begin Data for this exercise
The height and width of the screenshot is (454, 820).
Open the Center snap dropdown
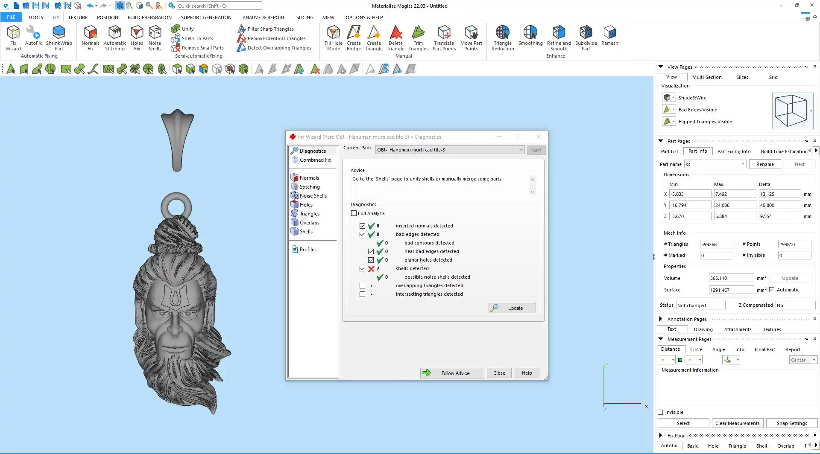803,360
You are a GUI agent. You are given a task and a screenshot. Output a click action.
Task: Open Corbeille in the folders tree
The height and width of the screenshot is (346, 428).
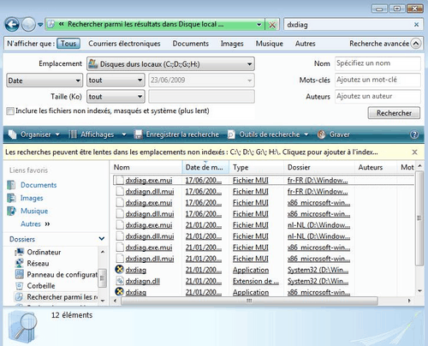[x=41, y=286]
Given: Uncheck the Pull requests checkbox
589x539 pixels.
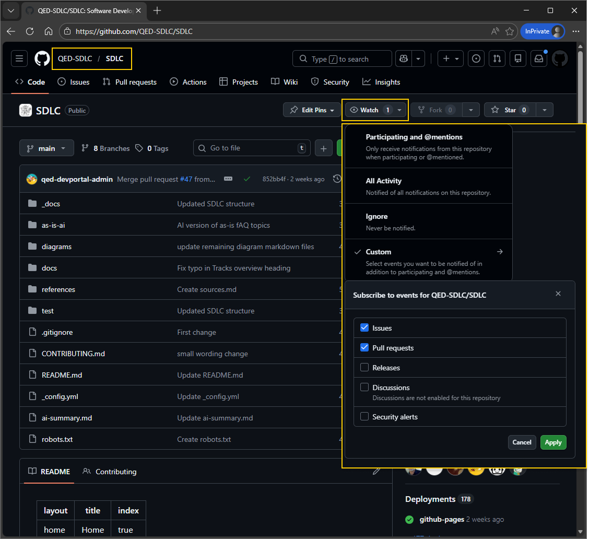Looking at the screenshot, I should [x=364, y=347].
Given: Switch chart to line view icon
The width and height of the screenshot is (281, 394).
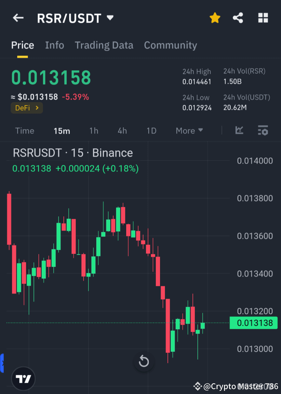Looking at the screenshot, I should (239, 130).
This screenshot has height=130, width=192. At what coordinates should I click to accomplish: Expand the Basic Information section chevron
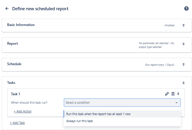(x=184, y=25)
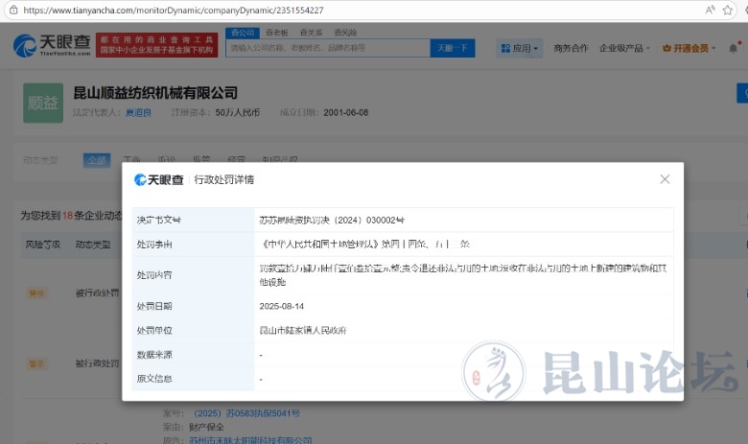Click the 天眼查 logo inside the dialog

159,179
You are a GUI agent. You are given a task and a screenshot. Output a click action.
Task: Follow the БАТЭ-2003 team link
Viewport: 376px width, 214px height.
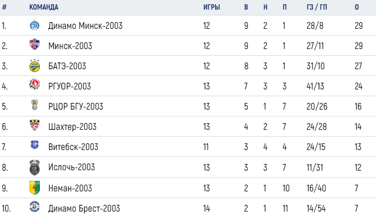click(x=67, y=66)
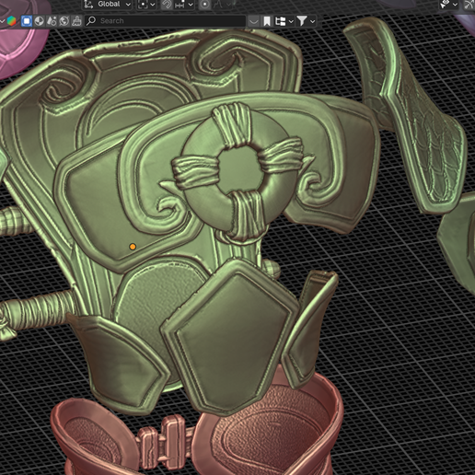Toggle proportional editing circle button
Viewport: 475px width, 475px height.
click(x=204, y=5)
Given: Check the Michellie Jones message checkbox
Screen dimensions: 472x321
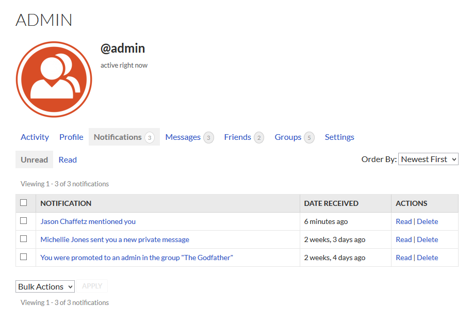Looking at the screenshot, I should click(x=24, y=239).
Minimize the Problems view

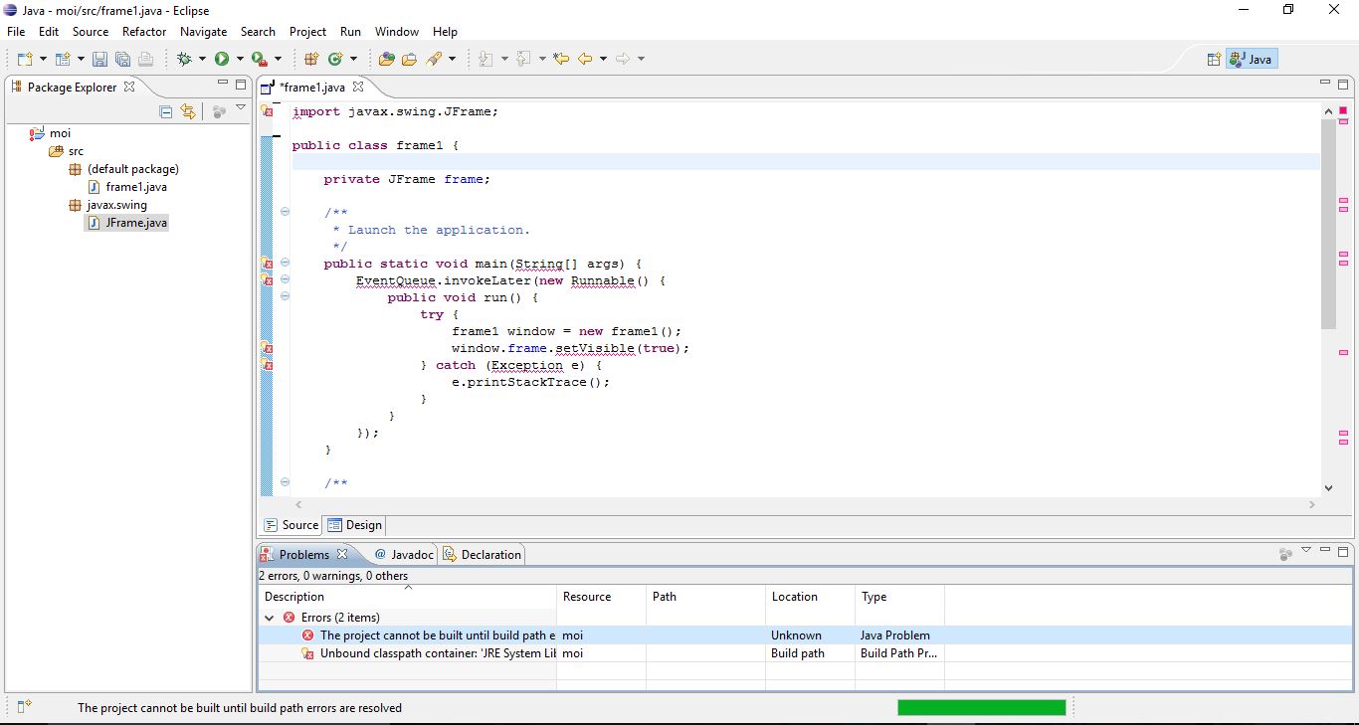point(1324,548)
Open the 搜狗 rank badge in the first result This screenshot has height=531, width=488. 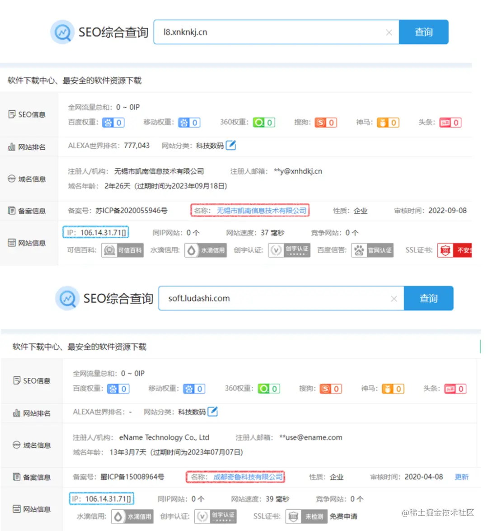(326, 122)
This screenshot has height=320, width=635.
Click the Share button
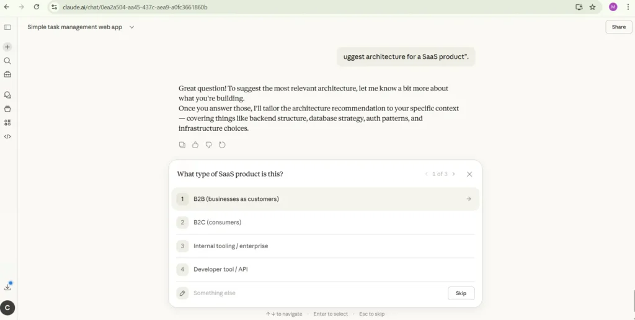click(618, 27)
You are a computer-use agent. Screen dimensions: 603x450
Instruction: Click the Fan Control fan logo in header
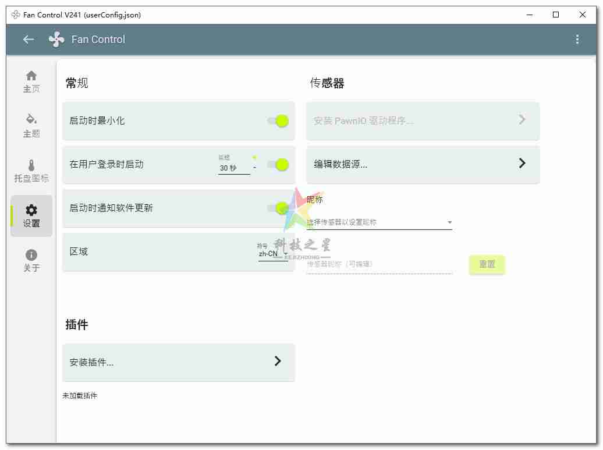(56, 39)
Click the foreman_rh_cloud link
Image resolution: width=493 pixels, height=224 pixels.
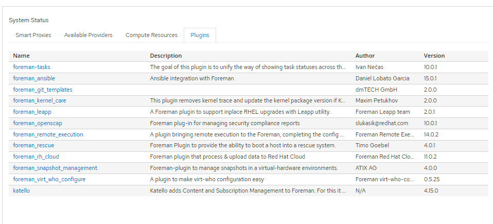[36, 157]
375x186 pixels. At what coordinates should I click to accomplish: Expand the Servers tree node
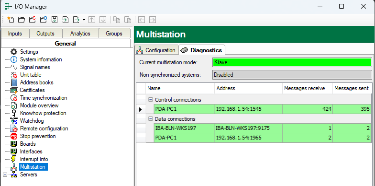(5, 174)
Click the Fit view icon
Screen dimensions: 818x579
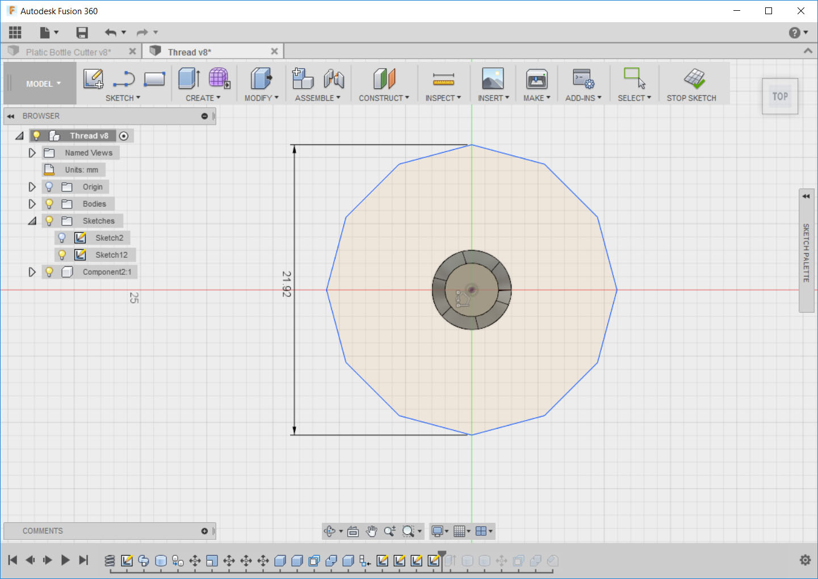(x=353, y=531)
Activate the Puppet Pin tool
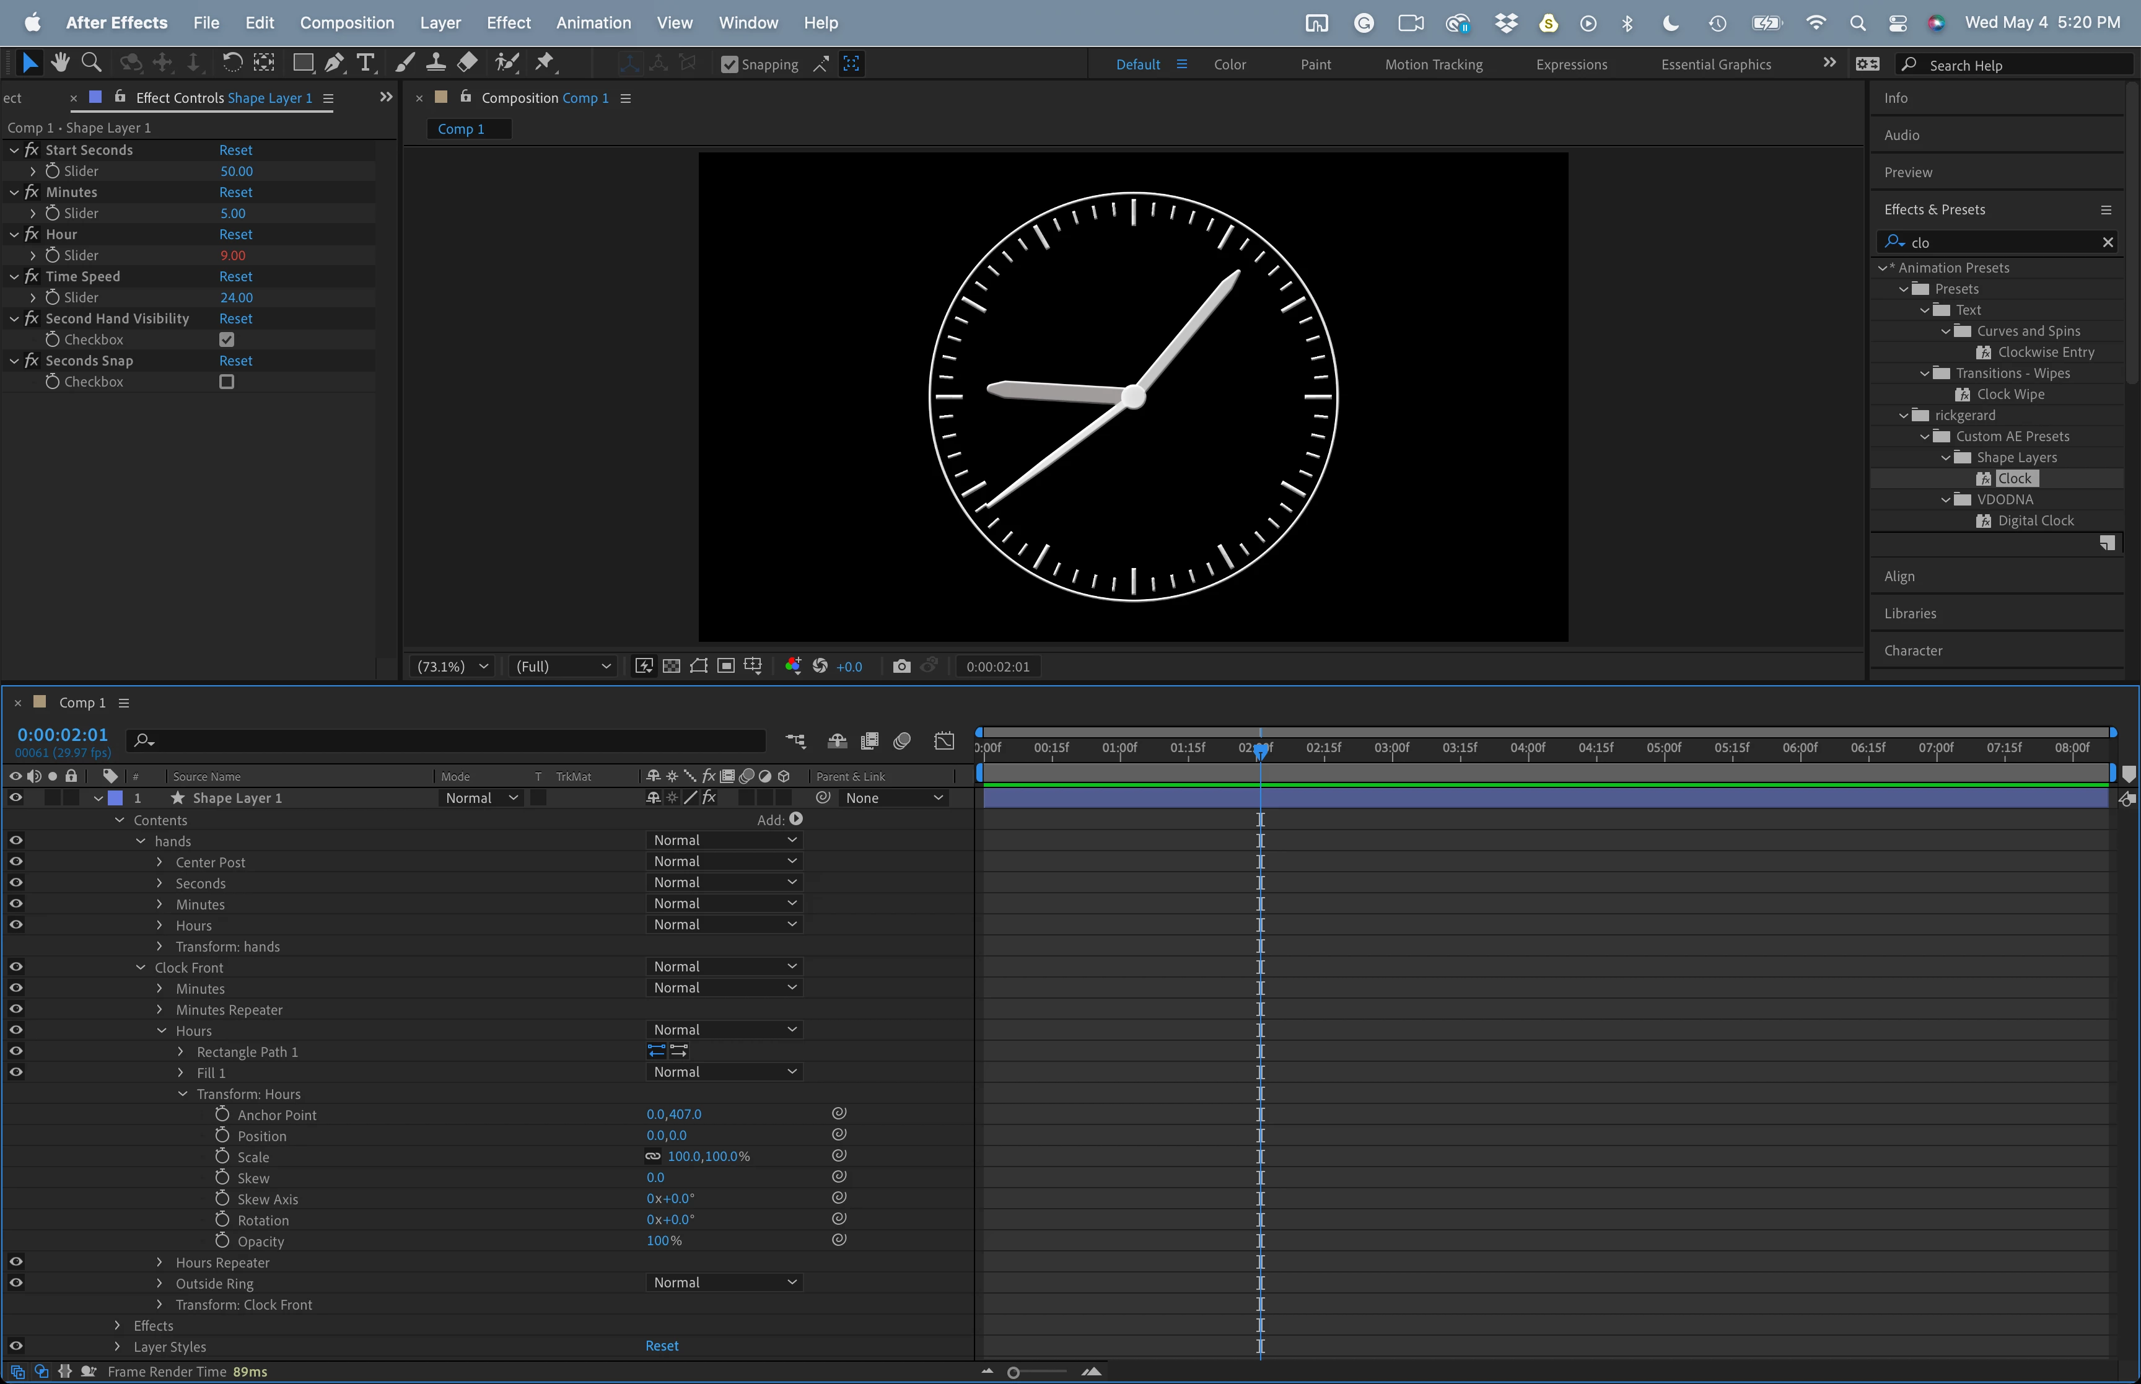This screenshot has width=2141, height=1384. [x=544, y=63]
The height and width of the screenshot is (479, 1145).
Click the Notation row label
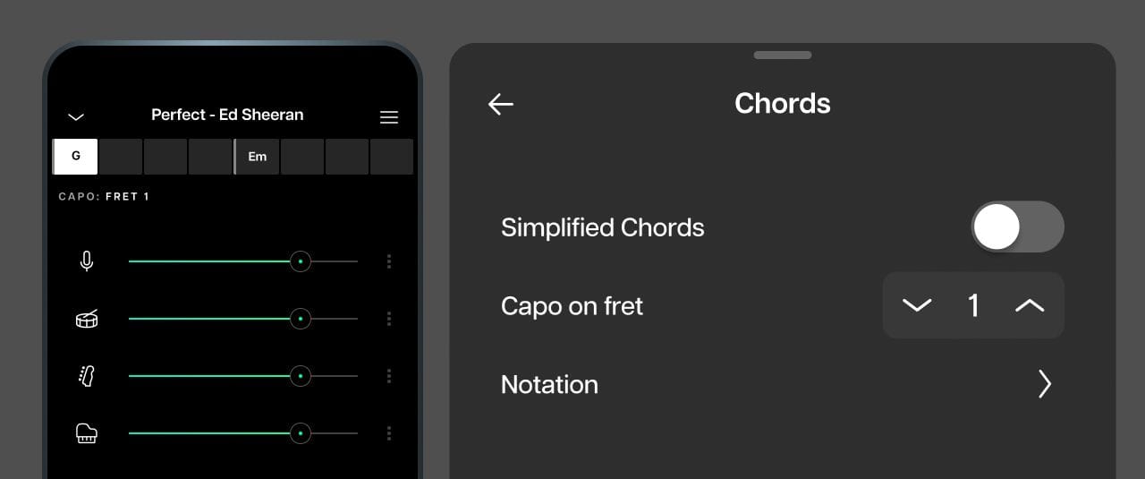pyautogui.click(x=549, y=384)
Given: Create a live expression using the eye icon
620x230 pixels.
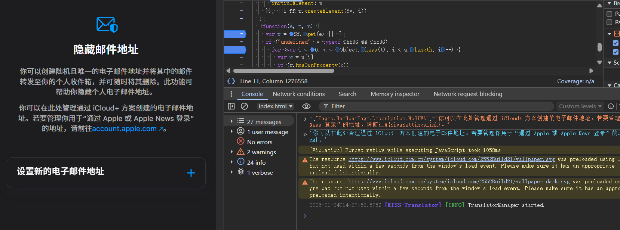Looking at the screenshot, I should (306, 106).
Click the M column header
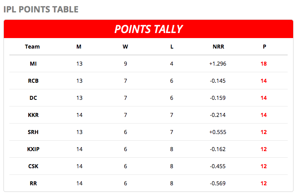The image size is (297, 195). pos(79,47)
end Data for this exercise
What is expected ▸
Rewrite the data starting at the line containing "This screenshot has height=320, width=635." and ending after the line containing "pyautogui.click(x=549, y=384)". Change "Fit view icon" to "Zoom to fit icon", keep everything else identical, and omit the pictures.

Response to the exercise ▸
This screenshot has height=320, width=635.
Click the Share button
click(618, 27)
You are a computer-use agent. Screen dimensions: 603x450
Instruction: Click the Fan Control fan logo in header
(56, 39)
Click the foreman_rh_cloud link
Image resolution: width=493 pixels, height=224 pixels.
[36, 157]
375x186 pixels. At what coordinates should I click to accomplish: Expand the Servers tree node
(5, 174)
Click the Zoom to fit icon
Screen dimensions: 818x579
(x=353, y=531)
Activate the Puppet Pin tool
This screenshot has width=2141, height=1384. [x=544, y=63]
The height and width of the screenshot is (479, 1145).
Click the Notation row label
pyautogui.click(x=549, y=384)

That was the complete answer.